2019, a good year?


2019, a new year. 1 January on the Gregorian calendar, 5 February on the Chinese lunar calendar. It’s the Year of the Pig.

There are some who say the Year of the Pig is supposed to bring prosperity. On the other hand, there are those who say 2019 is full of uncertainties.

In the Philippines, 2019 started off with bad news from the devastation brought about by typhoon “Usman” and the bombing outside a shopping mall in Cotabato City. The news for the last two days news was dominated by the Traslacion, the annual procession of the Black Nazarene.

In the international scene, it was Brexit, the new Russian hypersonic missile, renewed tension between China and Taiwan, that were among the top of the news.

However, it was news from the United States that probably got the most attention worldwide — the government shutdown, the investigations on Russian involvement in the 2016 US presidential elections, President Trump’s border wall and developments on a possible US-China trade war.

What do we expect is in store for us in 2019?

In the Philippines, as far as political developments will be concerned, it will be the plebiscite for the Bangsamoro Organic Law scheduled on 21 January and 6 February that will capture the nation’s attention for the first two months of this year. After that, it will be the 13 May elections and their results that will catch the attention of the majority for the remainder of the first half of the year. Election time in the Philippines is a busy, festive period wherein many unfortunately put on the back burner what really matters — the economy, national security, social well-being and concentrates on political personalities and the jovial atmosphere that goes with Philippine elections.

The Holy Week period and the summer season add to the vacation atmosphere for the first half of the year.

The results of the May 2019 elections should bring no surprises. It will be the old political personalities and families that will dominate the elections. We do not have a scenario, as in the US, of the opposition party taking control of Congress or the local governments.

The latter part of the year would be the usual for any new Congress — new bills, new initiatives, but nothing really that can be finished within the year.
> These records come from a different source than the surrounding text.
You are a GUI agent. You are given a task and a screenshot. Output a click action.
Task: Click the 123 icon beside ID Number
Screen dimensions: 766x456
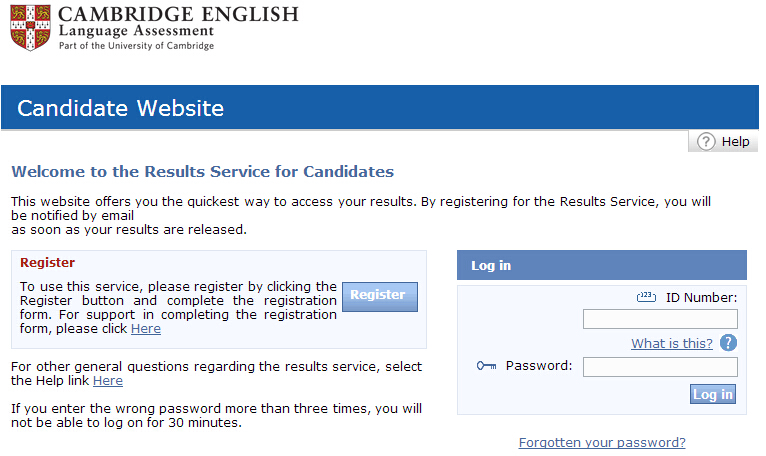pos(645,297)
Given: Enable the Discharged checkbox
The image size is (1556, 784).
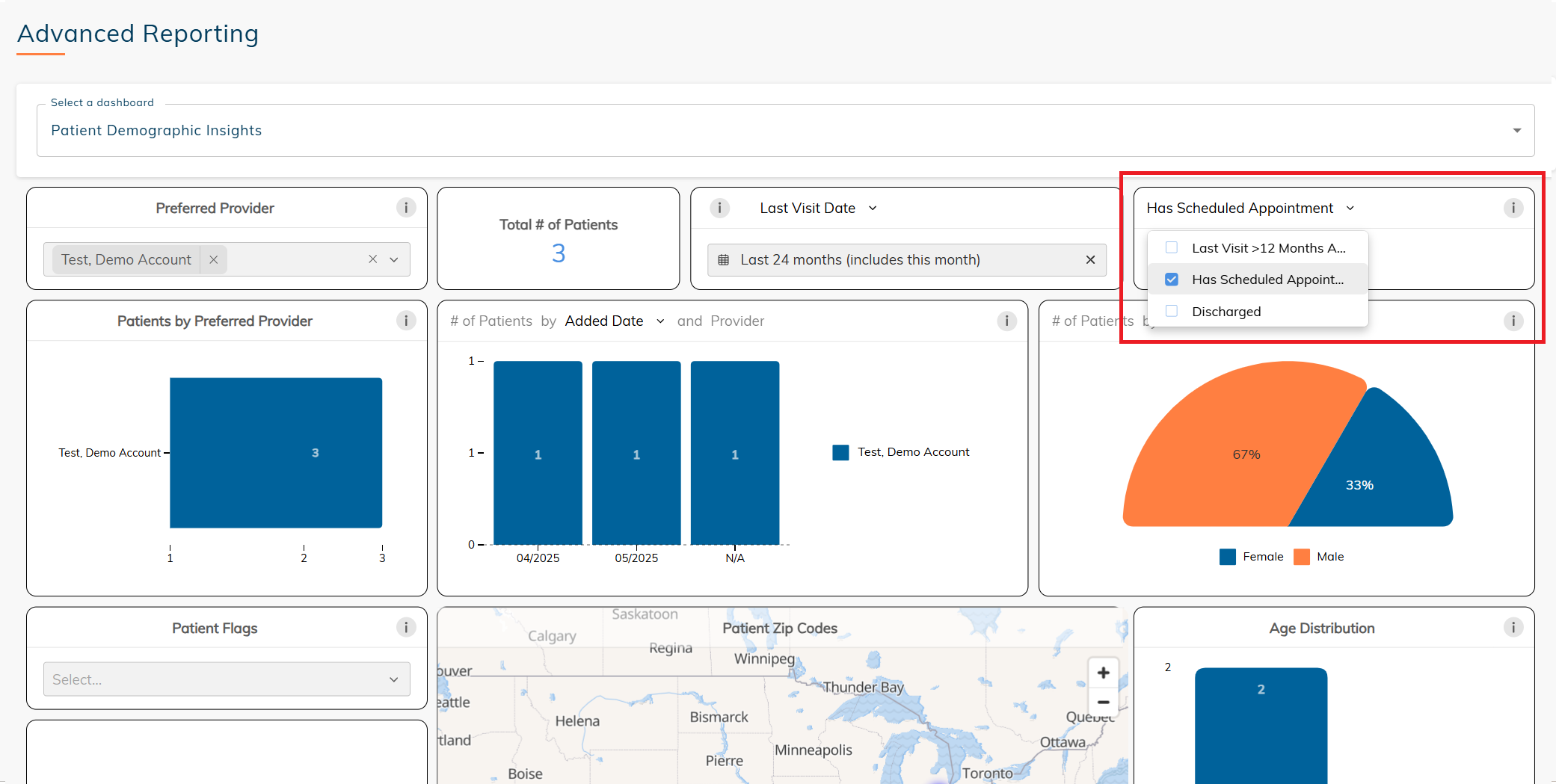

Sports fever will hit the Philippines in the latter part of the year, with the country’s hosting of the 30th Southeast Asian (SEA) Games on 30 November. This two-week event, participated in by the 11 Southeast Asian nations will bring the country together, cheering for our athletes who hope to win the gold for the Philippines. Let us hope and pray that we finish first as we did when we last hosted the SEA Games in 2005, but realistically, it will be quite difficult. However, we will definitely do better than the sixth-place finish we had in Malaysia in 2017.

After the SEA Games, it will be Christmas once again. Christmas in the Philippines unofficially starts in September and has been dubbed one of the longest holiday seasons in the world.

Well, with the elections, our early Christmas season and the Southeast Asian Games in late November till the second week of December, the country will be in a festive atmosphere most of 2019.

For the Philippine economy, it will be a booming year for infrastructure. The government will definitely push its “Build, Build, Build” program. Even if it does not hit its target for the year, the sheer number of projects in the pipeline will generate an enormous amount of economic activity. Given also that this is an election year, we can expect infrastructure projects to be frontloaded to the first half of the year.

The number of private sector infrastructure projects in line is likewise considerable. As developers will take advantage of the summer months, construction will be expected to commence in the first half of the year.

The reopening of Boracay in the latter part of October last year should also bring a boost to tourism and economic activity.

Though there will definitely be a boost in economic activity and our growth rate will remain one of the highest in the region, we will still have to keep watch over the effects of the increase in excise tax from the second tranche of the Tax Reform for Acceleration and Inclusion or TRAIN law, possible problems in agriculture that caused inflation to rise last year, and other factors that will ultimately impact on the cost of living and hit the common tao hardest.

There are likewise outside factors that will impact on the political and economic landscape in the Philippines. The price of oil is one of the major factors that affect our country. The threat of regional conflict is another. There are likewise political and economic policies of the US that can affect worldwide markets. All of these are beyond our control in the Philippines.

In every year, there are both good and bad events that affect the nation. There are events we can control and there are those that we cannot. It is up to us to maximize the effects of the good and mitigate the bad. Ultimately, 2019 will be what we make of it.
Let us all try to make 2019 a good year for the Philippines.